Start of EXTRACTED RECORDS

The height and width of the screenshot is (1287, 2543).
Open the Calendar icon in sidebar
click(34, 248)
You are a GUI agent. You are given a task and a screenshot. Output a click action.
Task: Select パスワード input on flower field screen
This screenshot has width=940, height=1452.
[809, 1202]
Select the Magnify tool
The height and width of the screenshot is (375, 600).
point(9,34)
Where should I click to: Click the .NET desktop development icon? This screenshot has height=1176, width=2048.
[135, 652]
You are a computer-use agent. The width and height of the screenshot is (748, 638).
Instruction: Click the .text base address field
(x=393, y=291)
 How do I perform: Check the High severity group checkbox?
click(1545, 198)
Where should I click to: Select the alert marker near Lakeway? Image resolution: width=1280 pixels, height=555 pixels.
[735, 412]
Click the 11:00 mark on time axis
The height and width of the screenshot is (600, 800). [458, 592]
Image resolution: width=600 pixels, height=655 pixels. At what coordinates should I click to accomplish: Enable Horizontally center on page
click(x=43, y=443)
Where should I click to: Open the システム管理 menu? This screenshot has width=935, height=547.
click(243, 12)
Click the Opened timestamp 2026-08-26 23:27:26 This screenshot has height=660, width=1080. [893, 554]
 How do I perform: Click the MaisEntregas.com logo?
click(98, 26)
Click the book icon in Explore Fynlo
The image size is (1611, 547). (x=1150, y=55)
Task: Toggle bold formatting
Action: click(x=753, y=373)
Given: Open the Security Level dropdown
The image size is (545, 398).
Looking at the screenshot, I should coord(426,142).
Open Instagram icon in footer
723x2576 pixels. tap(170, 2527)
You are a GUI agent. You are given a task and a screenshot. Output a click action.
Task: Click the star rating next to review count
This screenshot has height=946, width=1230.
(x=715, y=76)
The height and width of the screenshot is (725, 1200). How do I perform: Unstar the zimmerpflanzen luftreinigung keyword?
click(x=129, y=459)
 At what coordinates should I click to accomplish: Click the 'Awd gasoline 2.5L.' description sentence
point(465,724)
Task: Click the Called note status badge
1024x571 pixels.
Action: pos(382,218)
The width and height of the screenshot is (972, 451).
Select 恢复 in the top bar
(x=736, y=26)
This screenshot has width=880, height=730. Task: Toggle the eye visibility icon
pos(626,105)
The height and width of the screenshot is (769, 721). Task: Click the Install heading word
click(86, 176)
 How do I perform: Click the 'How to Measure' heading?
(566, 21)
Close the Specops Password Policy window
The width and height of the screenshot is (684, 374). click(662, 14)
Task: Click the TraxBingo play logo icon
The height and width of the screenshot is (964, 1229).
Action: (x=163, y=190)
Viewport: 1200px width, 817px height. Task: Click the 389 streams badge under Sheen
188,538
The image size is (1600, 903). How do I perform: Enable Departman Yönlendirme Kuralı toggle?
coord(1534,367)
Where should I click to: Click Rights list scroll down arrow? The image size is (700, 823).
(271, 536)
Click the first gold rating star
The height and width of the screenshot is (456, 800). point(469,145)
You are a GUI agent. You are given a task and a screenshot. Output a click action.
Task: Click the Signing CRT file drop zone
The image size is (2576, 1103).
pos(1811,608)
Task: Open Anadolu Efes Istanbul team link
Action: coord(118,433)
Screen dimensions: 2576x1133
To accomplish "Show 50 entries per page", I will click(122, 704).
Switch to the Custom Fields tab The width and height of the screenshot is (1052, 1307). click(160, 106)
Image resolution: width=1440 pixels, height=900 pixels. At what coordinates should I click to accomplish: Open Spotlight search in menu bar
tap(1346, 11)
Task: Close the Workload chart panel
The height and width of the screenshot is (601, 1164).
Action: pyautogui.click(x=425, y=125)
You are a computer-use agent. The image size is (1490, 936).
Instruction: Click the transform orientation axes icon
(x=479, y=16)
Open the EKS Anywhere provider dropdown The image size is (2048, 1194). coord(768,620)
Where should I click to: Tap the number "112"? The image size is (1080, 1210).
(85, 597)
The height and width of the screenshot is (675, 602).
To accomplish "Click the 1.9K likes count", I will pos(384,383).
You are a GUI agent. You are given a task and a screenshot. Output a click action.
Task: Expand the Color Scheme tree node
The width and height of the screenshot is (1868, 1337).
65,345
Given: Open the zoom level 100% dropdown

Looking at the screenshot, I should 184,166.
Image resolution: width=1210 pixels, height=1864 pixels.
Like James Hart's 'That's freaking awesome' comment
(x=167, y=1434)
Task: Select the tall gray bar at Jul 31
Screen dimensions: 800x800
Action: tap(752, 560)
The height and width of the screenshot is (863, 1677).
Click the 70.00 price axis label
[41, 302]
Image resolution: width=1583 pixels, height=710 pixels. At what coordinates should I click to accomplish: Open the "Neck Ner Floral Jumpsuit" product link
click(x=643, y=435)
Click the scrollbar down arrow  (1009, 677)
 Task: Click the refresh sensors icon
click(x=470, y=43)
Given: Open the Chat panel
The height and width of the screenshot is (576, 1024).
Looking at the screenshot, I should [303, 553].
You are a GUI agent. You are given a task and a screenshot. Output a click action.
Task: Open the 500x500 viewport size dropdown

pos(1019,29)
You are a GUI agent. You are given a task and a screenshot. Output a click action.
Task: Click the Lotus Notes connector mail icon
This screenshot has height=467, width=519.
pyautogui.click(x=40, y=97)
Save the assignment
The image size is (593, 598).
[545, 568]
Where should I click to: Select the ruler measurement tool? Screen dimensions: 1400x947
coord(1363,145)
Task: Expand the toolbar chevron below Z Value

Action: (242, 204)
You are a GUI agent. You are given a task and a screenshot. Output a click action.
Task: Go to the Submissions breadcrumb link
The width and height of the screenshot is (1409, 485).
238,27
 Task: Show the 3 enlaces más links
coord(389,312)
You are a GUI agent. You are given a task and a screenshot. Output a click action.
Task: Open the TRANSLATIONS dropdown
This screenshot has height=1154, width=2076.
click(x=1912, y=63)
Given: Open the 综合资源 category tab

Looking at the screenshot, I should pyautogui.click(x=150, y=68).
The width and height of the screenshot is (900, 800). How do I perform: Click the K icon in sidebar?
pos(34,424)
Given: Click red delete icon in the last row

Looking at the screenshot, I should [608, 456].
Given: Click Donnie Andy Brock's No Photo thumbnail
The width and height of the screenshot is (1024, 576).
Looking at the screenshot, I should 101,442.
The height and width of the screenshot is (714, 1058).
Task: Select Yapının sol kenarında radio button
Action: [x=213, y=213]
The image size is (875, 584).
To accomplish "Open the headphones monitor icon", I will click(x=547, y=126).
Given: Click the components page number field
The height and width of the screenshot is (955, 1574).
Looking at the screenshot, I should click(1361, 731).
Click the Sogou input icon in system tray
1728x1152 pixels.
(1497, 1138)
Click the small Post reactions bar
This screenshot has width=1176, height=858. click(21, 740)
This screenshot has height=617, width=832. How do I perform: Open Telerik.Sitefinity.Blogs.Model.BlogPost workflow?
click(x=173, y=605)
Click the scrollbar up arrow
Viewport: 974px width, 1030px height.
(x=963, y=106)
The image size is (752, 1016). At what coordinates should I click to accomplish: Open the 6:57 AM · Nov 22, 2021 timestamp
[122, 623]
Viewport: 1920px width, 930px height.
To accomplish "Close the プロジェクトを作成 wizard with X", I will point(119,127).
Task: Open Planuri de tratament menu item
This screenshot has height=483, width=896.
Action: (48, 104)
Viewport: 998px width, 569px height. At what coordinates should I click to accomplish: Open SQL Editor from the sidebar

End of EXTRACTED RECORDS

**STATED EXERCISE**
Convert every line of the items above into a Markdown table with the columns Row and Line. Number each nonblank line in order and leave out blank lines.

**TASK RESPONSE**
| Row | Line |
|---|---|
| 1 | The height and width of the screenshot is (1287, 2543). |
| 2 | Open the Calendar icon in sidebar |
| 3 | click(34, 248) |
| 4 | You are a GUI agent. You are given a task and a screenshot. Output a click action. |
| 5 | Task: Select パスワード input on flower field screen |
| 6 | This screenshot has width=940, height=1452. |
| 7 | [809, 1202] |
| 8 | Select the Magnify tool |
| 9 | The height and width of the screenshot is (375, 600). |
| 10 | point(9,34) |
| 11 | Where should I click to: Click the .NET desktop development icon? This screenshot has height=1176, width=2048. |
| 12 | [135, 652] |
| 13 | You are a computer-use agent. The width and height of the screenshot is (748, 638). |
| 14 | Instruction: Click the .text base address field |
| 15 | (x=393, y=291) |
| 16 |  How do I perform: Check the High severity group checkbox? |
| 17 | click(1545, 198) |
| 18 | Where should I click to: Select the alert marker near Lakeway? Image resolution: width=1280 pixels, height=555 pixels. |
| 19 | [735, 412] |
| 20 | Click the 11:00 mark on time axis |
| 21 | The height and width of the screenshot is (600, 800). [458, 592] |
| 22 | Image resolution: width=600 pixels, height=655 pixels. At what coordinates should I click to accomplish: Enable Horizontally center on page |
| 23 | click(x=43, y=443) |
| 24 | Where should I click to: Open the システム管理 menu? This screenshot has width=935, height=547. |
| 25 | click(243, 12) |
| 26 | Click the Opened timestamp 2026-08-26 23:27:26 This screenshot has height=660, width=1080. [893, 554] |
| 27 |  How do I perform: Click the MaisEntregas.com logo? |
| 28 | click(98, 26) |
| 29 | Click the book icon in Explore Fynlo |
| 30 | The image size is (1611, 547). (x=1150, y=55) |
| 31 | Task: Toggle bold formatting |
| 32 | Action: click(x=753, y=373) |
| 33 | Given: Open the Security Level dropdown |
| 34 | The image size is (545, 398). |
| 35 | Looking at the screenshot, I should coord(426,142). |
| 36 | Open Instagram icon in footer |
| 37 | 723x2576 pixels. tap(170, 2527) |
| 38 | You are a GUI agent. You are given a task and a screenshot. Output a click action. |
| 39 | Task: Click the star rating next to review count |
| 40 | This screenshot has height=946, width=1230. |
| 41 | (x=715, y=76) |
| 42 | The height and width of the screenshot is (725, 1200). How do I perform: Unstar the zimmerpflanzen luftreinigung keyword? |
| 43 | click(x=129, y=459) |
| 44 |  At what coordinates should I click to accomplish: Click the 'Awd gasoline 2.5L.' description sentence |
| 45 | point(465,724) |
| 46 | Task: Click the Called note status badge |
| 47 | 1024x571 pixels. |
| 48 | Action: pos(382,218) |
| 49 | The width and height of the screenshot is (972, 451). |
| 50 | Select 恢复 in the top bar |
| 51 | (x=736, y=26) |
| 52 | This screenshot has width=880, height=730. Task: Toggle the eye visibility icon |
| 53 | pos(626,105) |
| 54 | The height and width of the screenshot is (769, 721). Task: Click the Install heading word |
| 55 | click(86, 176) |
| 56 |  How do I perform: Click the 'How to Measure' heading? |
| 57 | (566, 21) |
| 58 | Close the Specops Password Policy window |
| 59 | The width and height of the screenshot is (684, 374). click(662, 14) |
| 60 | Task: Click the TraxBingo play logo icon |
| 61 | The height and width of the screenshot is (964, 1229). |
| 62 | Action: (x=163, y=190) |
| 63 | Viewport: 1200px width, 817px height. Task: Click the 389 streams badge under Sheen |
| 64 | 188,538 |
| 65 | The image size is (1600, 903). How do I perform: Enable Departman Yönlendirme Kuralı toggle? |
| 66 | coord(1534,367) |
| 67 | Where should I click to: Click Rights list scroll down arrow? The image size is (700, 823). |
| 68 | (271, 536) |
| 69 | Click the first gold rating star |
| 70 | The height and width of the screenshot is (456, 800). point(469,145) |
| 71 | You are a GUI agent. You are given a task and a screenshot. Output a click action. |
| 72 | Task: Click the Signing CRT file drop zone |
| 73 | The image size is (2576, 1103). |
| 74 | pos(1811,608) |
| 75 | Task: Open Anadolu Efes Istanbul team link |
| 76 | Action: coord(118,433) |
| 77 | Screen dimensions: 2576x1133 |
| 78 | To accomplish "Show 50 entries per page", I will click(122, 704). |
| 79 | Switch to the Custom Fields tab The width and height of the screenshot is (1052, 1307). click(160, 106) |
| 80 | Image resolution: width=1440 pixels, height=900 pixels. At what coordinates should I click to accomplish: Open Spotlight search in menu bar |
| 81 | tap(1346, 11) |
| 82 | Task: Close the Workload chart panel |
| 83 | The height and width of the screenshot is (601, 1164). |
| 84 | Action: pyautogui.click(x=425, y=125) |
| 85 | You are a computer-use agent. The image size is (1490, 936). |
| 86 | Instruction: Click the transform orientation axes icon |
| 87 | (x=479, y=16) |
| 88 | Open the EKS Anywhere provider dropdown The image size is (2048, 1194). coord(768,620) |
| 89 | Where should I click to: Tap the number "112"? The image size is (1080, 1210). |
| 90 | (85, 597) |
| 91 | The height and width of the screenshot is (675, 602). |
| 92 | To accomplish "Click the 1.9K likes count", I will pos(384,383). |
| 93 | You are a GUI agent. You are given a task and a screenshot. Output a click action. |
| 94 | Task: Expand the Color Scheme tree node |
| 95 | The width and height of the screenshot is (1868, 1337). |
| 96 | 65,345 |
| 97 | Given: Open the zoom level 100% dropdown |
| 98 | Looking at the screenshot, I should 184,166. |
| 99 | Image resolution: width=1210 pixels, height=1864 pixels. |
| 100 | Like James Hart's 'That's freaking awesome' comment |
| 101 | (x=167, y=1434) |
| 102 | Task: Select the tall gray bar at Jul 31 |
| 103 | Screen dimensions: 800x800 |
| 104 | Action: tap(752, 560) |
| 105 | The height and width of the screenshot is (863, 1677). |
| 106 | Click the 70.00 price axis label |
| 107 | [41, 302] |
| 108 | Image resolution: width=1583 pixels, height=710 pixels. At what coordinates should I click to accomplish: Open the "Neck Ner Floral Jumpsuit" product link |
| 109 | click(x=643, y=435) |
| 110 | Click the scrollbar down arrow  (1009, 677) |
| 111 |  Task: Click the refresh sensors icon |
| 112 | click(x=470, y=43) |
| 113 | Given: Open the Chat panel |
| 114 | The height and width of the screenshot is (576, 1024). |
| 115 | Looking at the screenshot, I should [303, 553]. |
| 116 | You are a GUI agent. You are given a task and a screenshot. Output a click action. |
| 117 | Task: Open the 500x500 viewport size dropdown |
| 118 | pos(1019,29) |
| 119 | You are a GUI agent. You are given a task and a screenshot. Output a click action. |
| 120 | Task: Click the Lotus Notes connector mail icon |
| 121 | This screenshot has height=467, width=519. |
| 122 | pyautogui.click(x=40, y=97) |
| 123 | Save the assignment |
| 124 | The image size is (593, 598). |
| 125 | [545, 568] |
| 126 | Where should I click to: Select the ruler measurement tool? Screen dimensions: 1400x947 |
| 127 | coord(1363,145) |
| 128 | Task: Expand the toolbar chevron below Z Value |
| 129 | Action: (242, 204) |
| 130 | You are a GUI agent. You are given a task and a screenshot. Output a click action. |
| 131 | Task: Go to the Submissions breadcrumb link |
| 132 | The width and height of the screenshot is (1409, 485). |
| 133 | 238,27 |
| 134 |  Task: Show the 3 enlaces más links |
| 135 | coord(389,312) |
| 136 | You are a GUI agent. You are given a task and a screenshot. Output a click action. |
| 137 | Task: Open the TRANSLATIONS dropdown |
| 138 | This screenshot has height=1154, width=2076. |
| 139 | click(x=1912, y=63) |
| 140 | Given: Open the 综合资源 category tab |
| 141 | Looking at the screenshot, I should pyautogui.click(x=150, y=68). |
| 142 | The width and height of the screenshot is (900, 800). How do I perform: Click the K icon in sidebar? |
| 143 | pos(34,424) |
| 144 | Given: Click red delete icon in the last row |
| 145 | Looking at the screenshot, I should [608, 456]. |
| 146 | Given: Click Donnie Andy Brock's No Photo thumbnail |
| 147 | The width and height of the screenshot is (1024, 576). |
| 148 | Looking at the screenshot, I should 101,442. |
| 149 | The height and width of the screenshot is (714, 1058). |
| 150 | Task: Select Yapının sol kenarında radio button |
| 151 | Action: [x=213, y=213] |
| 152 | The image size is (875, 584). |
| 153 | To accomplish "Open the headphones monitor icon", I will click(x=547, y=126). |
| 154 | Given: Click the components page number field |
| 155 | The height and width of the screenshot is (955, 1574). |
| 156 | Looking at the screenshot, I should click(1361, 731). |
| 157 | Click the Sogou input icon in system tray |
| 158 | 1728x1152 pixels. |
| 159 | (1497, 1138) |
| 160 | Click the small Post reactions bar |
| 161 | This screenshot has width=1176, height=858. click(21, 740) |
| 162 | This screenshot has height=617, width=832. How do I perform: Open Telerik.Sitefinity.Blogs.Model.BlogPost workflow? |
| 163 | click(x=173, y=605) |
| 164 | Click the scrollbar up arrow |
| 165 | Viewport: 974px width, 1030px height. |
| 166 | (x=963, y=106) |
| 167 | The image size is (752, 1016). At what coordinates should I click to accomplish: Open the 6:57 AM · Nov 22, 2021 timestamp |
| 168 | [122, 623] |
| 169 | Viewport: 1920px width, 930px height. |
| 170 | To accomplish "Close the プロジェクトを作成 wizard with X", I will point(119,127). |
| 171 | Task: Open Planuri de tratament menu item |
| 172 | This screenshot has height=483, width=896. |
| 173 | Action: (48, 104) |
| 174 | Viewport: 998px width, 569px height. At what coordinates should I click to accomplish: Open SQL Editor from the sidebar |